In change efforts, it is natural to focus on the people aspect. Because the people element often poses the most substantial certainty over the success of the change, we put more emphasis on managing that element.
Equally important, we need to define the metrics. Bob described the metrics as:
“A clear account of what success will look like, how you’ll recognize it when it shows up, and, for that matter, how you’ll know when it doesn’t.”
Measurements of any kind drive employee behavior.

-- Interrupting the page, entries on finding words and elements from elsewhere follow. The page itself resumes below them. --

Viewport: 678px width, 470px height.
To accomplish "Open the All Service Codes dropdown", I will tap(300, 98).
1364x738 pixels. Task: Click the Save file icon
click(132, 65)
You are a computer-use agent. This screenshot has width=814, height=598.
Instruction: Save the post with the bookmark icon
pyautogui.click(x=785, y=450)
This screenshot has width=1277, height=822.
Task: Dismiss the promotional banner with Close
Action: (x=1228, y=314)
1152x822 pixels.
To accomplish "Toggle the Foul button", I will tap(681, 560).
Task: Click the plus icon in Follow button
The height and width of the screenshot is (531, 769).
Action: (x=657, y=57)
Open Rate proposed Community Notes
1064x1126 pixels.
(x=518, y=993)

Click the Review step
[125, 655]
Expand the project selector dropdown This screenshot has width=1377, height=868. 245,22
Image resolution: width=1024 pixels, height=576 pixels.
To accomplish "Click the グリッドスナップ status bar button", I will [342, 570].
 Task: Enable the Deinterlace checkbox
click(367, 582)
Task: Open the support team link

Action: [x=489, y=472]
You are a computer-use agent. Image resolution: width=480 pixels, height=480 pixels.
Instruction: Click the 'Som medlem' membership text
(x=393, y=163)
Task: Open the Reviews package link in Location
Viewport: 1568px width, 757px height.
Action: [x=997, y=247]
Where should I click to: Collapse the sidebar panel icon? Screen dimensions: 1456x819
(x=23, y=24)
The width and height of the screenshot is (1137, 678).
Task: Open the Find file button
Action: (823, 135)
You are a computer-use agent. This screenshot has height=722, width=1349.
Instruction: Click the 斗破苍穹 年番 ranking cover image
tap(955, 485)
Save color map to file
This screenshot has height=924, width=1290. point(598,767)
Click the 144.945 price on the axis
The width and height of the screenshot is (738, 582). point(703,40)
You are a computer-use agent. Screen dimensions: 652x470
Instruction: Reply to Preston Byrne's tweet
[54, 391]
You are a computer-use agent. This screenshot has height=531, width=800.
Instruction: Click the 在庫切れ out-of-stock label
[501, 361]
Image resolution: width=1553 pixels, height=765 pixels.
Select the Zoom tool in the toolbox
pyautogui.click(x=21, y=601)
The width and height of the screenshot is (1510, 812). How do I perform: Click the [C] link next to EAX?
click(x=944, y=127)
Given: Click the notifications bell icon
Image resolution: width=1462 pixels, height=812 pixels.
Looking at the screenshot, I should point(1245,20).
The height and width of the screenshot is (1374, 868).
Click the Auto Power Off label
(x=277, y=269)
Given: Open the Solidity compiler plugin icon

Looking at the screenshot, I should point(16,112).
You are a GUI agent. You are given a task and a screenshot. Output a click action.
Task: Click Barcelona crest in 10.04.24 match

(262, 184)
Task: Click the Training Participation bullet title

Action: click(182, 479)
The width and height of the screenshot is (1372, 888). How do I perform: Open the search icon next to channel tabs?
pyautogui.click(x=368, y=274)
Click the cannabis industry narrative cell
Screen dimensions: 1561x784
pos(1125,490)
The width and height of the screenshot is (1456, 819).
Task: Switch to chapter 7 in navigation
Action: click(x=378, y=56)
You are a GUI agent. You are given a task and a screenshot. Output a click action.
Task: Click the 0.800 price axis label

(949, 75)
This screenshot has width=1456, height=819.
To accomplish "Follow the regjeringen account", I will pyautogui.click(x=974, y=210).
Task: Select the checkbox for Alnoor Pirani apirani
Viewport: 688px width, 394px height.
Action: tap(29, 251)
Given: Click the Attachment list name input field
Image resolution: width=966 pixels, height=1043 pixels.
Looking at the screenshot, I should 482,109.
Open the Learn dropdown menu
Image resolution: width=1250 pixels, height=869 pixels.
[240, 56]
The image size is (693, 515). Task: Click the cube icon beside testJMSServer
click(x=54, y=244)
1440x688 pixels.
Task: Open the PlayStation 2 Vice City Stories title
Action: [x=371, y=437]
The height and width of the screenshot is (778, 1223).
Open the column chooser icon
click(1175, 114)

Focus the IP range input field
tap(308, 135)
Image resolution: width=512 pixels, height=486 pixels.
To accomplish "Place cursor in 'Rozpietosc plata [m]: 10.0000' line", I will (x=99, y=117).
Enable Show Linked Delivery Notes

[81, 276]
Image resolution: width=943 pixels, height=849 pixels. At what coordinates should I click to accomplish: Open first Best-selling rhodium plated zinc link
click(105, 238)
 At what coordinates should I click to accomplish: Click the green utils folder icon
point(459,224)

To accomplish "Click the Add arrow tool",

That is why establishing business metrics can be tricky.
Useful metrics will have six properties: 1) Connected to goals, 2) Consistent direction-wise, 3) Calibrated for similar results regardless of who performs the measurement, 4) Complete so failures can be detected, 5) Communicated, so everyone knows how the organization is performing, and 6) Current due to metrics are being monitored and adjusted for ongoing relevance.
Bob suggested dividing the metrics into three different levels: 1) Bottom-line improvement, 2) Business outcomes that drive the bottom-line improvement, and 3) Internal effectiveness improvements that support the business outcome.
There are only three types of bottom-line improvement: 1) Increasing Revenue, 2) Decreasing Cost, and 3) Managing Risk. Within each of the bottom-line improvement, there are a limited number of business outcomes that can support the improvement.